The point I am trying to make is that the individual is being lost in all of this, yet it is individuals that will become future employees, employers and customers. So what are we doing to help the people that are going to become our most important people? A recent report commissioned by Pearson and Teach First looked at what young people want out of their education. It is filled with great quotes like this one, “There is a difference between getting the right answer, knowing the right answer and understanding the right answer” but it also poses the question about what educators need to do to meet the expectations of their learners.
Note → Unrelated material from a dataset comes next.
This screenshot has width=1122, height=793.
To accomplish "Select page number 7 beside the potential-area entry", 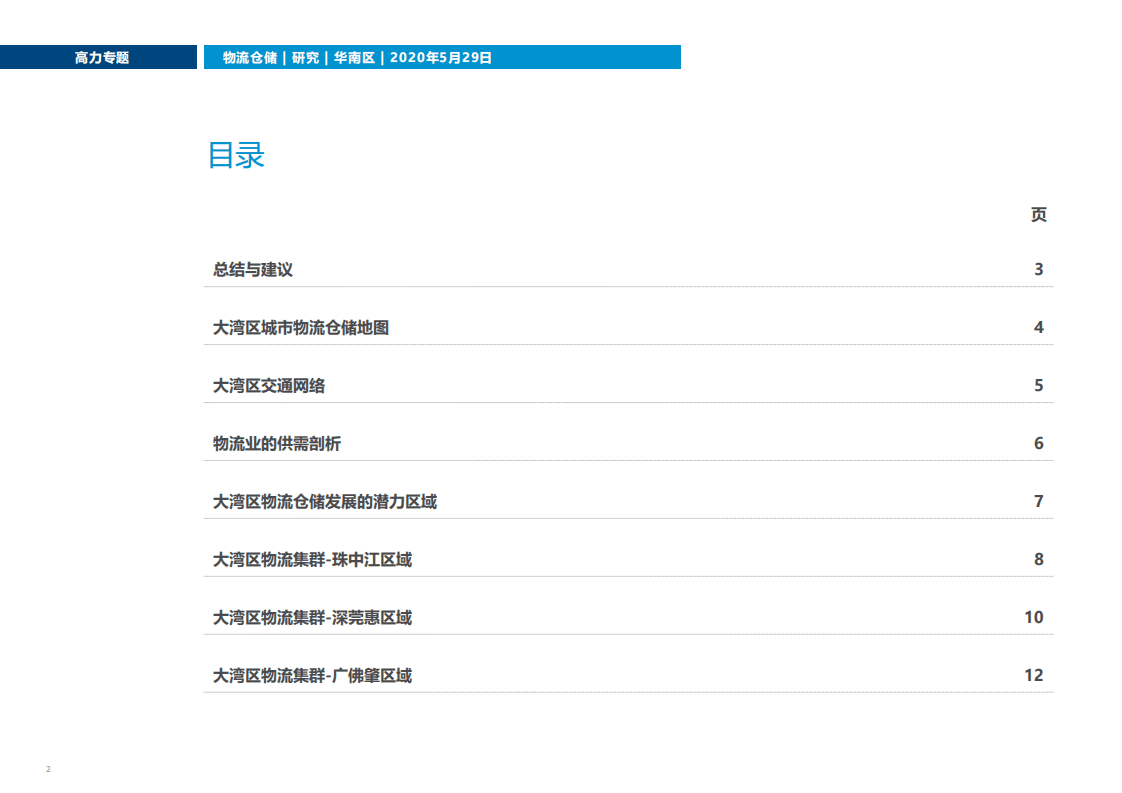I will [x=1038, y=500].
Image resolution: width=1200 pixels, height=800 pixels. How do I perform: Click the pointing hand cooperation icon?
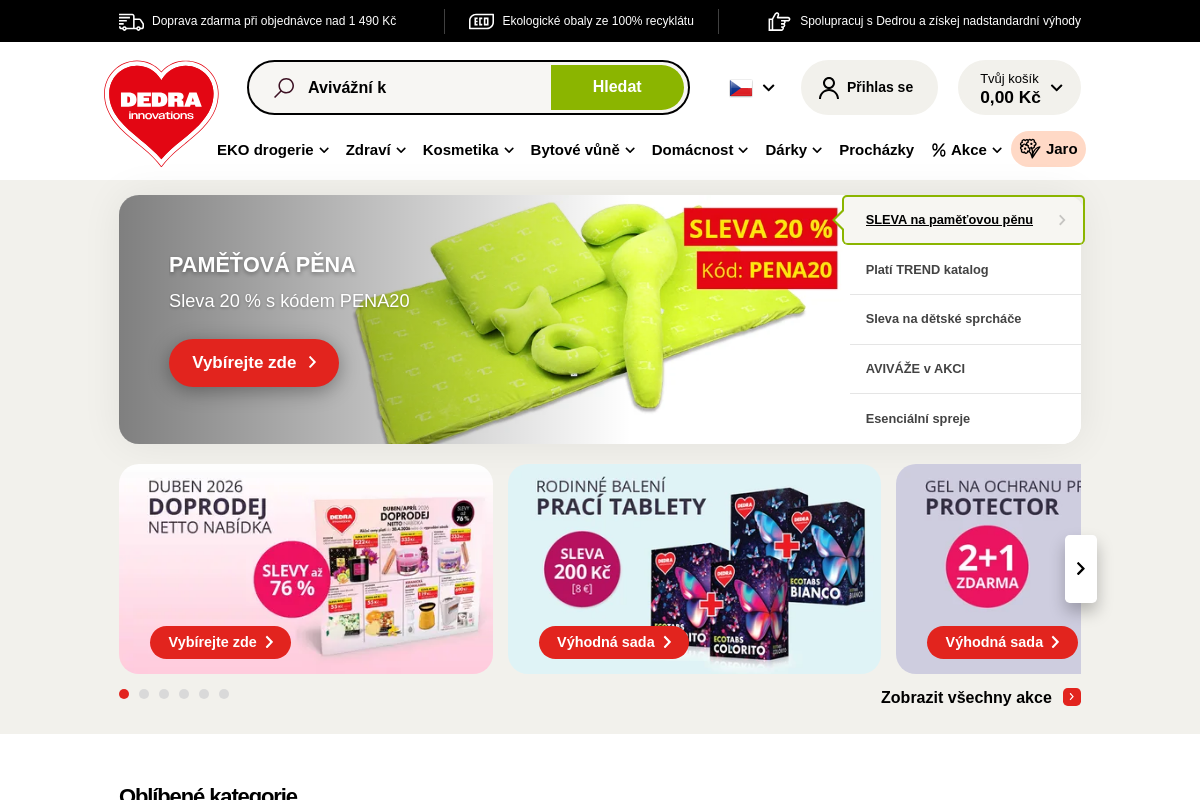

This actually complements another Pearson published report, this one in conjunction with the CBI that has the organisations Director General John Cridland saying, “It is essential that our schools equip every young person with the attitudes and competencies they need to lead fulfilling and productive lives’. So we want wider employability skills taught to our young people and young people want to learn them, why isn’t it happening?

In some places it is those institutions that have the benefit of great links with local industry or in those organisations where teachers are allowed to look beyond the league tables and develop the whole learner. But what of the others and what of the league table currency I talked about earlier? In some cases and in some areas of the county, business works closely with teachers to give them the skills to develop employability and the skills of enterprise, the sterling work of organisations like Young Enterprise and Hull’s Youth Enterprise should be noted.

For the economy to truly be kick- started this can’t be isolated and for the sake of our businesses we cannot simply hope that somebody else will solve the problem. Think about how much it costs you to recruit a new member of staff, all the costs, not just the advert. The time it takes you to write it, the time to produce the job description, the person specification, the cost of the advert, the time to read through the applications, to shortlist, to hold the interview, to repay the expenses etc. Then that person needs training and isn’t up to speed straight away, more money lost. It adds up doesn’t it. Let’s think about it differently, what if you grew your own? Working with a school or college gives you that opportunity.

That is just one way that linking with education can help your business, think about the future, who knows more about emergent technology and future trends than young people and a good project with an educator can give you that stuff for almost free, maybe just a bit of your time. You might just spot your future employee and using the apprenticeships scheme you could employ them and get them working just for you, picking up a star ahead of your competition.

So the educators amongst you are now saying, but I have to get my students to pass Maths, English, History etc. Yes you do you are correct. However doesn’t Maths and English get used every day in business? Isn’t looking backwards and learning lessons to move forward what good businesses do anyway? Those are just small, real-world examples of how business and learning can go hand in hand. Now doesn’t that sound like it could be more engaging to your students, wont that make them feel that their learning is relevant?

So in a nutshell, if we are serious about enterprise and the growth of business and the economy, we need to think differently whether we are business owners, teachers or trainers. It is a test of faith to get into each other’s worlds but if we care about our young people it is step we must take. This may seem time-consuming but partnership actually involves sharing that burden. We must work closer together. You never know we might just make this work.